I first made a dance about chess in my first year of studying at the Conservatory. It was a dance for two young boys, and had them dancing with boards while they slowly made a chessboard on the floor during the dance. My mistake in that dance is that people who sat in parterre of the theatre couldn’t see the chessboard. It’s been 7 years since then and I am choreographing a solo for a young man taking part in The XIII Russian Open Ballet Competition “Arabesque–2014” named after Ekaterina Maximova. I was supposed to choreograph a duet for two young men, but since the other man wasn’t able to get leave to take part in the competition I rethought the chess duet and made it a solo.
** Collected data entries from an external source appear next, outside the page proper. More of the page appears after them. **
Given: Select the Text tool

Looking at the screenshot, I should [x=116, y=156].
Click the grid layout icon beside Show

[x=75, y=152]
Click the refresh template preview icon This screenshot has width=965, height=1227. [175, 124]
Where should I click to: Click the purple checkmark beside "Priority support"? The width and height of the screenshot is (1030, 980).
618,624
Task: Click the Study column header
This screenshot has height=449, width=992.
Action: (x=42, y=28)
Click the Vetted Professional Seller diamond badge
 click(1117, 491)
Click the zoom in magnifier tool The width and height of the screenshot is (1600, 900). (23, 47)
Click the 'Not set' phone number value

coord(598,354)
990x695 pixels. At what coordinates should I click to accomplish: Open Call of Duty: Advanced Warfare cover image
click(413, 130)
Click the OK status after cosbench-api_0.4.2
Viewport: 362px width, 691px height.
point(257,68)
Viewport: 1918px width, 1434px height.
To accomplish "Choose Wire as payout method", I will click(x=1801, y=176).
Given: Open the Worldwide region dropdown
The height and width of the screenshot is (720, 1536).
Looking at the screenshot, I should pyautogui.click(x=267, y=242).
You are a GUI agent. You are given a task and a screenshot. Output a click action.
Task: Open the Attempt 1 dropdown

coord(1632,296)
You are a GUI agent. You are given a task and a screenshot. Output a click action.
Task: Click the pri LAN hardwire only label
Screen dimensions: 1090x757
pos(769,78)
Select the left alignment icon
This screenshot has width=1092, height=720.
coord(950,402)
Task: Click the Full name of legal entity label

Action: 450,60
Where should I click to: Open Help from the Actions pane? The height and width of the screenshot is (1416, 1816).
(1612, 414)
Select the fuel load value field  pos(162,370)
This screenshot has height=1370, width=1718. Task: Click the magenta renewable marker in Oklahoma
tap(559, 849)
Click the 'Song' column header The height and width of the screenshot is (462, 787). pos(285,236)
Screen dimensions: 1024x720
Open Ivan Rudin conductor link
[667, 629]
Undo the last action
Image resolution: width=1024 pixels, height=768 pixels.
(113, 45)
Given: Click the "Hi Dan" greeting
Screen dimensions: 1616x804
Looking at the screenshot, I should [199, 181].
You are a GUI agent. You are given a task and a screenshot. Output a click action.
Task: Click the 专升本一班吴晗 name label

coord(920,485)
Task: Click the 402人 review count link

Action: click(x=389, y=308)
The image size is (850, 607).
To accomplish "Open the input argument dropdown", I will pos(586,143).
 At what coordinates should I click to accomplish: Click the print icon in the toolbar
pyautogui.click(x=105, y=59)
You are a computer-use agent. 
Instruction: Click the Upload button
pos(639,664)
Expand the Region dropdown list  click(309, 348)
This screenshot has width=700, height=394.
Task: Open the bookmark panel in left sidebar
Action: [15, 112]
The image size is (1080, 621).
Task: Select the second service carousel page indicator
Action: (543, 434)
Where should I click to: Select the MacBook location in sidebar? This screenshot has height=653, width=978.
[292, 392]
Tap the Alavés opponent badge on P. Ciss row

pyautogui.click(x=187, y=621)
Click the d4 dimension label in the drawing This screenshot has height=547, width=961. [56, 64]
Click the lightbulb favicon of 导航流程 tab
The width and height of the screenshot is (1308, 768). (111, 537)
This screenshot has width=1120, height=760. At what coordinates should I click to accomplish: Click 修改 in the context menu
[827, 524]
In my dance is a serious business man making his deals, competitive, and wanting to win, and his perfect rival is himself, so he plays a game of chess or life with himself. A bit of Jekyll and Hyde, Black vs White, two characters in one man. I have struggled with my dancer as I want him to be an actor as well with this dance. Technically the dance is difficult, and emotionally as well. It’s 3:20 which is rather a long solo. I have struggled to have the dancer understand how the steps should be danced and how he should portray his character. At times during his rehearsal his character has come out, but then his technique has suffered. The most important is that he doesn’t always listen to the music and is either ahead of the music or behind.

Yesterday was the last rehearsal I had, and the dance is now finished though not in a perfect state. He leaves tonight for Perm, and will only dance this dance on the 10th of April, and I arrive in Perm on the 9th. So we will have one day for him to rehearse the dance before he performs it. As with all arts there never seems to be enough time to perfect the dance.

I can only hope it will look decent at the competition. I don’t expect to win the choreographer’s prize, but if I do it will be something to write about in my next blog.